- What to work on: Pick out and copy every line in the data below that contains the word "Storage".

* Start Supplied data *

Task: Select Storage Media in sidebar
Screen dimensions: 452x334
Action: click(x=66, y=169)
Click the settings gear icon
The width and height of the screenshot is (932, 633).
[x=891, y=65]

* End Supplied data *

- Task output:
Task: Select Storage Media in sidebar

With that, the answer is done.